Was will ich, heute? Mit meinem alten weißen Hund spazieren gehen. Mit meinem Sohn eine Schneeballschlacht machen. Plätzchen backen und dabei Punsch schlürfen, danach. In ein Konzert gehen! DAS ist Weihnachtsvorfreude. Und all das soll ich erst NACH Weihnachten wieder dürfen? Ja wo samma denn?

Weihnachten wird überbewertet. Beschließe ich. Weihnachten ist einfach die Erinnerung an ein zentrales christliches Ereignis. Das feiere ich gerne. Aber den ganzen Glitzerschotter drumrum will ich nicht! Schluss damit!

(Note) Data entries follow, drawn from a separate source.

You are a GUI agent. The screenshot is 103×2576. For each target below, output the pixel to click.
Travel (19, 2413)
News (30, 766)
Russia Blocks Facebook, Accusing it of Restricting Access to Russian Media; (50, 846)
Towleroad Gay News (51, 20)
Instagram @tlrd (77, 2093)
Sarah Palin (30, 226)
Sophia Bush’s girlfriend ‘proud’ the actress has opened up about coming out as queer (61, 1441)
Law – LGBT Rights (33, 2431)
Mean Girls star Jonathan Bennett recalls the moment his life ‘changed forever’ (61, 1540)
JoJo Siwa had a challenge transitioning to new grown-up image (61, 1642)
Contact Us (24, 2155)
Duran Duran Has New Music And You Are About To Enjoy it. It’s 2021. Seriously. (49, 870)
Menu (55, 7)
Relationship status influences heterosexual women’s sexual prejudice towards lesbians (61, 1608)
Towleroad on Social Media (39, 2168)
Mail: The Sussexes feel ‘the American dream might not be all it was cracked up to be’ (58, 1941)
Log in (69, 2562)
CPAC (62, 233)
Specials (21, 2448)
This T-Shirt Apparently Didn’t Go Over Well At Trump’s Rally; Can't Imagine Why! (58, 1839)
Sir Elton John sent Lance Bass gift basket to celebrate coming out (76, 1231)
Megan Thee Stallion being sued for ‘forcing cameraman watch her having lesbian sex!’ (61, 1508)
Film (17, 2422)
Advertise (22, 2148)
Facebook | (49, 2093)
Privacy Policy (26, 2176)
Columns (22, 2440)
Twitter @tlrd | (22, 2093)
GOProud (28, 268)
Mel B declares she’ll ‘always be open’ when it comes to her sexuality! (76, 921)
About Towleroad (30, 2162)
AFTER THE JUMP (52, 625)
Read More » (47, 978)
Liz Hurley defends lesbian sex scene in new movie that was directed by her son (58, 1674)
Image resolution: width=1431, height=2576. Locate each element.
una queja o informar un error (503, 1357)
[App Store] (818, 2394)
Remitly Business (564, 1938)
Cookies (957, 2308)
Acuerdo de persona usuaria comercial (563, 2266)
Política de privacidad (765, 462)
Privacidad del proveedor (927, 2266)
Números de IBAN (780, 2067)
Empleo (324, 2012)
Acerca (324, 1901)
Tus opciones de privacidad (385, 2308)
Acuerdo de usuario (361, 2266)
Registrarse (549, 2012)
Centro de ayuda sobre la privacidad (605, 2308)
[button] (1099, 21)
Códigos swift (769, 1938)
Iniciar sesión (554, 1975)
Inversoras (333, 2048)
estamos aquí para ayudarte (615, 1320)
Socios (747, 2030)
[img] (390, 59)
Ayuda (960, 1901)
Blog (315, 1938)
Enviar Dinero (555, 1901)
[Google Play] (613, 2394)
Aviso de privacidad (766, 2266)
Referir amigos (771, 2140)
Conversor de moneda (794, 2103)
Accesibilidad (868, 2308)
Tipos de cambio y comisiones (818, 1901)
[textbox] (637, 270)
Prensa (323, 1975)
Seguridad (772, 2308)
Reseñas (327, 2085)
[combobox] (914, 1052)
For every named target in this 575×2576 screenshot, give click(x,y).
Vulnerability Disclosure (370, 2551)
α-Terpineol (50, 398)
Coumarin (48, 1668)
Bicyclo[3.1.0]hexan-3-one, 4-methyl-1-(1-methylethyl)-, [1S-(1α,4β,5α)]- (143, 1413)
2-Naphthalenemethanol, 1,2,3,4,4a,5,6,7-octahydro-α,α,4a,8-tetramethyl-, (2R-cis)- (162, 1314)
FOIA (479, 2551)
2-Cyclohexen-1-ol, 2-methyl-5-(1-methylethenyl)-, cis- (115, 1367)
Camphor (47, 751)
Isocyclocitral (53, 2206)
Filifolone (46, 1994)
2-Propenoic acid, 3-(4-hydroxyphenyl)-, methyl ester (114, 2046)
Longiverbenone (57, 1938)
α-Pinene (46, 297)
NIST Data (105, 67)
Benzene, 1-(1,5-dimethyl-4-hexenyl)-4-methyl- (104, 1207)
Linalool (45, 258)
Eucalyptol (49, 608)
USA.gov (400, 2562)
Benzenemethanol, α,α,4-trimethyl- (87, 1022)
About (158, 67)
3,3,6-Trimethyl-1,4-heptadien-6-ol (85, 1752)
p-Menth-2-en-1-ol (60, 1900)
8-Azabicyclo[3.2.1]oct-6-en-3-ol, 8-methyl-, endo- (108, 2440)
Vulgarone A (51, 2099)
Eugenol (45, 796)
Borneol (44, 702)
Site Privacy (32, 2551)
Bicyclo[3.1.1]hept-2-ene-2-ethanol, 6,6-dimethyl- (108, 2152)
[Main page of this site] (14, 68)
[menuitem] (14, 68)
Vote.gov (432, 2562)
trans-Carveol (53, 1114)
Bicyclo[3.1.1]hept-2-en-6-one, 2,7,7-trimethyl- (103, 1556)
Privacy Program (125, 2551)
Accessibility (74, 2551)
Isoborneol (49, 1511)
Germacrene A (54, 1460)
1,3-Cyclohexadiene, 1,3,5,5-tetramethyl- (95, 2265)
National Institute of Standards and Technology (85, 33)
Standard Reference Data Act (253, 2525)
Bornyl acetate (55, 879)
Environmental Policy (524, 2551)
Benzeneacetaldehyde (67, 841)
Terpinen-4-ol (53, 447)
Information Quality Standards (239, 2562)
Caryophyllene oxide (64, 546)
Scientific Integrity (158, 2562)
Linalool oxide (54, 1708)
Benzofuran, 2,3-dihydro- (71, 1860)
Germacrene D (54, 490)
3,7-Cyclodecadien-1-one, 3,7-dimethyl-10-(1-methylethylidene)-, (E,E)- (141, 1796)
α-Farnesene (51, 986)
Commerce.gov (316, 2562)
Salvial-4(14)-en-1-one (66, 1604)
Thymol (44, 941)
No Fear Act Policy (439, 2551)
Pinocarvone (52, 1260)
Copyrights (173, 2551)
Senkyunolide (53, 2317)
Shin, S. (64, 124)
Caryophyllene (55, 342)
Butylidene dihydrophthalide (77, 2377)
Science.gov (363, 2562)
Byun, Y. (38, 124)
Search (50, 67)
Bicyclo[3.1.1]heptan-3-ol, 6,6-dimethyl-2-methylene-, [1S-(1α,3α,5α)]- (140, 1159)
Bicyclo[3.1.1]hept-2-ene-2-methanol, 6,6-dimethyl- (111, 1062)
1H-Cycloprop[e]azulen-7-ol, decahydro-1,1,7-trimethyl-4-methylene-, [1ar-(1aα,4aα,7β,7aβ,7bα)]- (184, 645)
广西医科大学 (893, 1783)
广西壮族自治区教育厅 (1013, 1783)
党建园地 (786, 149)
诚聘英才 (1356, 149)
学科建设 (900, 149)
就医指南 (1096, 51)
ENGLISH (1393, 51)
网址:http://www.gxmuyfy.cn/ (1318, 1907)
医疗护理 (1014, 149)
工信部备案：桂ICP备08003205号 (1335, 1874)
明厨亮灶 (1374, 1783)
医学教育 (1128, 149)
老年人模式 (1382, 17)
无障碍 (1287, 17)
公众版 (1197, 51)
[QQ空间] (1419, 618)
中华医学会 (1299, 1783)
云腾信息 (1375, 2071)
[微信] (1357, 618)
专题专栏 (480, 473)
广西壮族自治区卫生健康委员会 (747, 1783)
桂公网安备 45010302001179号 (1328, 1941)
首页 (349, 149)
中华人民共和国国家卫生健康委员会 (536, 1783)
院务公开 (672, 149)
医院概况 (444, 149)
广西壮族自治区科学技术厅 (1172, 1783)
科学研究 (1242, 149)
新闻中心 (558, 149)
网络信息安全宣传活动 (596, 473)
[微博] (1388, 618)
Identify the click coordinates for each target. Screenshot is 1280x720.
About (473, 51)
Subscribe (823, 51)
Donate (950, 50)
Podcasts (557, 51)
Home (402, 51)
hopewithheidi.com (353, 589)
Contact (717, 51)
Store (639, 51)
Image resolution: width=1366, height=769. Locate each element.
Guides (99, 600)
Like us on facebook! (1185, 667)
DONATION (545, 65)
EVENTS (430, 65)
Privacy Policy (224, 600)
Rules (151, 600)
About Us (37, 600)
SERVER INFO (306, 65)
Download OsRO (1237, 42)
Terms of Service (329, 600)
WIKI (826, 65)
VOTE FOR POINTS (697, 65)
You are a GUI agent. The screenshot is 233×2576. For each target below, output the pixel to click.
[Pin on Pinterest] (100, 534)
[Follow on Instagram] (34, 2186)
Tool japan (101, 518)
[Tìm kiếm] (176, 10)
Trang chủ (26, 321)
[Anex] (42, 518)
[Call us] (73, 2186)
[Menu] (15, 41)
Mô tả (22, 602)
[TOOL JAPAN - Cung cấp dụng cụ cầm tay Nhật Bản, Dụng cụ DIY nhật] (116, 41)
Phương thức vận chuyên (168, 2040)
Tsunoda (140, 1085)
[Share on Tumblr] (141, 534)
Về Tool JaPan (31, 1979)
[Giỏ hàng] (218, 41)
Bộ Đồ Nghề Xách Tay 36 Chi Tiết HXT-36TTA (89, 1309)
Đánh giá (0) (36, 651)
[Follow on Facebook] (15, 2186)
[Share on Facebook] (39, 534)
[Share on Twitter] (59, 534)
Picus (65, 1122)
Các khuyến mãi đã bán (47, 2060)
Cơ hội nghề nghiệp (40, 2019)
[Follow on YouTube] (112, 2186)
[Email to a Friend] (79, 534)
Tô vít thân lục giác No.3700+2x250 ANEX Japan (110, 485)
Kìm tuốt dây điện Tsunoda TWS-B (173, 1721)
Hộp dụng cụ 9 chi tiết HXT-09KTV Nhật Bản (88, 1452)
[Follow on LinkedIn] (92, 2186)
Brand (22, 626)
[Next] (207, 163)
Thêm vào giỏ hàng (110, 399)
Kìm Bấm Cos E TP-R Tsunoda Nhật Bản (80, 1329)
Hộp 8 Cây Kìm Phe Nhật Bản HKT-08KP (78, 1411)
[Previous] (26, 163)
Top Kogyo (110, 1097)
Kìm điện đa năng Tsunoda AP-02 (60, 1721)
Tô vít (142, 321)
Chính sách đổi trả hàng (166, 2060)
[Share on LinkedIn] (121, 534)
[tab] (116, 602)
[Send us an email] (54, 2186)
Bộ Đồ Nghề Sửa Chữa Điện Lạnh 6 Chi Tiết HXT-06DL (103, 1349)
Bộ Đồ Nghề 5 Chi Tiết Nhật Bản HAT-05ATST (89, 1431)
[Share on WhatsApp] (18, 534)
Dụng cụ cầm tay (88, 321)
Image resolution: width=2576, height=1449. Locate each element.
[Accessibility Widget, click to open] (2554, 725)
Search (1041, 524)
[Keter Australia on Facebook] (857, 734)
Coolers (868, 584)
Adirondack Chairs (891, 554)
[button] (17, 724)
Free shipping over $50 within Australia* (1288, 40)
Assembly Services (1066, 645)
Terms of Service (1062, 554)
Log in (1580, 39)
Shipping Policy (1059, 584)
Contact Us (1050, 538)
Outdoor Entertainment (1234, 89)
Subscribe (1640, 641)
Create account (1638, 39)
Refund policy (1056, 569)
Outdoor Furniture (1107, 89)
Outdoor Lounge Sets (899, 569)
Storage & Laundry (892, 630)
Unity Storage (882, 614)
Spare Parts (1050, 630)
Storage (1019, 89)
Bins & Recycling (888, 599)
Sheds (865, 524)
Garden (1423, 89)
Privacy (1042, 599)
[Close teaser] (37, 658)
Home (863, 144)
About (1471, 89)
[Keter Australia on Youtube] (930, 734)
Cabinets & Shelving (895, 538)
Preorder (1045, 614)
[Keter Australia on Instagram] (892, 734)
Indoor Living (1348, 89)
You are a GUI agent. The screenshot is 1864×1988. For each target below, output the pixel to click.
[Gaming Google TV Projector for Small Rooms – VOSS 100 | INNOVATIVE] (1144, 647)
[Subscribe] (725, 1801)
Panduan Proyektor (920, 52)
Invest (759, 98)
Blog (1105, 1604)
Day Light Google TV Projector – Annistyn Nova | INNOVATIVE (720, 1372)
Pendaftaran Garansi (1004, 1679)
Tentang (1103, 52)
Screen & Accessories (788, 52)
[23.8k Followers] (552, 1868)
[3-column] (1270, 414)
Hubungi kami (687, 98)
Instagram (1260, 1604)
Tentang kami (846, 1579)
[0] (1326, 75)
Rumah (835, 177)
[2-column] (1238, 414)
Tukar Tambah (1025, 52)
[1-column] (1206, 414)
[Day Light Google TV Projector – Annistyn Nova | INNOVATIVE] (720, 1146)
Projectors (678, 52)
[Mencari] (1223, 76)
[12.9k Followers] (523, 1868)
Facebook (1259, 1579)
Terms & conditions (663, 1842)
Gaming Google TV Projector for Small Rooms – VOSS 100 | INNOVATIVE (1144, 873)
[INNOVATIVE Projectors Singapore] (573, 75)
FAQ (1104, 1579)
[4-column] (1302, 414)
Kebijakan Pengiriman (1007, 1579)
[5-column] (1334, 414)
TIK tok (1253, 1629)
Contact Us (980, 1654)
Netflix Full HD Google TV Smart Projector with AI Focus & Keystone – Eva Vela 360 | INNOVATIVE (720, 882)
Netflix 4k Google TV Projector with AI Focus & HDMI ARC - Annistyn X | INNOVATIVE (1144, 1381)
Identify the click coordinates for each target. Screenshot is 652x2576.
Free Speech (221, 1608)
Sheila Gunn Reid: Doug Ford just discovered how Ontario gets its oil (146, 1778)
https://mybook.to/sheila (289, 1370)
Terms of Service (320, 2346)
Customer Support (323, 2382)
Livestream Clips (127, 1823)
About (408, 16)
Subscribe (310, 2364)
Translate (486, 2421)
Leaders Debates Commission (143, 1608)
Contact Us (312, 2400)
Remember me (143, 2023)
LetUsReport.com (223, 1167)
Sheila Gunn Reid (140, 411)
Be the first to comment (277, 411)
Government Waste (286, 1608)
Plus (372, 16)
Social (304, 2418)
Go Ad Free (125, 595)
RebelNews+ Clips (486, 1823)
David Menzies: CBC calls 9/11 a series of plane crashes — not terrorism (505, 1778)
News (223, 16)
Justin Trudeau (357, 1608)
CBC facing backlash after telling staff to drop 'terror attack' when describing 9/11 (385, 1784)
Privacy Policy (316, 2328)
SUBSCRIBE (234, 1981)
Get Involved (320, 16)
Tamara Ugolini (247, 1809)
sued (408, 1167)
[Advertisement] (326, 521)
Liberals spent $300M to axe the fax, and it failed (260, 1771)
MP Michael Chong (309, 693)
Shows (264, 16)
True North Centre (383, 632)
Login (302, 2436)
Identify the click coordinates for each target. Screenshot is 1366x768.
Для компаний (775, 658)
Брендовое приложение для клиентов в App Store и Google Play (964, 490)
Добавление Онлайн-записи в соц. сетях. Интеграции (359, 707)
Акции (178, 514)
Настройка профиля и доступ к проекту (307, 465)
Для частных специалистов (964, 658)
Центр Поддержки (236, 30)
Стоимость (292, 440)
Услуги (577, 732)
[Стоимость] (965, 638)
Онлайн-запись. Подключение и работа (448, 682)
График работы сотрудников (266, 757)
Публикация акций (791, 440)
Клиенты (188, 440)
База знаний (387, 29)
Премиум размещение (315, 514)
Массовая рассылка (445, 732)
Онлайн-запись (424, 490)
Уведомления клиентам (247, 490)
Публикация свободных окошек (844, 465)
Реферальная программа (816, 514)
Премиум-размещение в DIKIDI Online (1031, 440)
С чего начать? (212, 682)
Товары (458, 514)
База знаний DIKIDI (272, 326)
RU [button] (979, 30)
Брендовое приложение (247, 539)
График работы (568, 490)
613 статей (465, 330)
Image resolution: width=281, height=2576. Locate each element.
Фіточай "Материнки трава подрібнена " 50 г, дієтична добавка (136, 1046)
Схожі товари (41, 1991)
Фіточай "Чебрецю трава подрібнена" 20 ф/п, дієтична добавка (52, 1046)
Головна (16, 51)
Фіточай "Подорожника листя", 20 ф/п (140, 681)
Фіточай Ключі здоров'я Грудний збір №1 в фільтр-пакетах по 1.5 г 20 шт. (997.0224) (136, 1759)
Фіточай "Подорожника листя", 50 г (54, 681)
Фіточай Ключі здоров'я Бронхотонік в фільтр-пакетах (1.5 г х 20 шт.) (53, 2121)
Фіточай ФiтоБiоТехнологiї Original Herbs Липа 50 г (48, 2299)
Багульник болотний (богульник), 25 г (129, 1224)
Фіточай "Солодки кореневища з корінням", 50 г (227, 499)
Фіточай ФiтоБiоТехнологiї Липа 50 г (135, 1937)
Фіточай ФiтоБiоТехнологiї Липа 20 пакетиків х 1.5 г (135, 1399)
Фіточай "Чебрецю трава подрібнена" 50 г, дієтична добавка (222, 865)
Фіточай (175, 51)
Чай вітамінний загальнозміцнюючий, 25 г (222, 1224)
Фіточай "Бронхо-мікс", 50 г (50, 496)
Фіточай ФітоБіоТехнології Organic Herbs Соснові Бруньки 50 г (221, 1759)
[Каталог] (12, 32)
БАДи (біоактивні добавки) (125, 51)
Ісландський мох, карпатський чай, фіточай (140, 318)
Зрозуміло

Das Telefon klingelt. Mein Sohn. Er fährt jetzt los und holt mich in einer halben Stunde ab, um die Weihnachtseinkäufe zu erledigen. Er WILL sich mit der Parkplatzsuche plagen. Wofür hat er seit einem Monat den Führerschein? Und ich?

Schaue nochmal aus dem Fenster. Seufze in die Sonne. Und schreibe ergeben meine Einkaufsliste…… WÄÄHHHHHH!

SMS-Adventskrimi. 15.Dezember:Eingeschneit!


Es schneit. Seit Stunden rieseln Kristalle leise, sanft und unaufhaltsam aus dem Wolkengrau. Horizont und Himmel sind zu einer blassen Wand verschmolzen, die hohen Gartentannen tragen dicke Pelze aus kaltem Weiß. Sie schaut aus dem Fenster. Die Welt hat ihre Farben verloren. Gelbes Licht tropft aus der Straßenlampe hinterm Zaun, stanzt eine rote Bommelmütze aus dem Einheitsschnee,  der ihren Blick erfüllt. Erst halb fünf. Und kein Mensch ist unterwegs. Eingeschneit. Sie ist allein.

Das Haus ist mäuschenstill. Es hält den Winteratem an, als wäre jeder Ton schon ein Verlust an Wärme. Kein Kinderlachen. Tom bleibt in der Stadt. Die Zwillinge bei Oma. Sie trällert, um die Leere zu zerschneiden. Vertraute Winkel werfen unheimliche Schatten.  Eingeschneit. Sie bleibt allein.

Die Stille flüstert. Knarrt. Etwas fällt um. Im Keller. Sie schaut hinaus. Gelbes Licht tropft aus der Straßenlampe hinterm Zaun, sickert in leeren Schnee auf frische Spuren Richtung Haus. Sie greift zum Telefon. Kein Ton. Eingeschneit. Nicht mehr allein……..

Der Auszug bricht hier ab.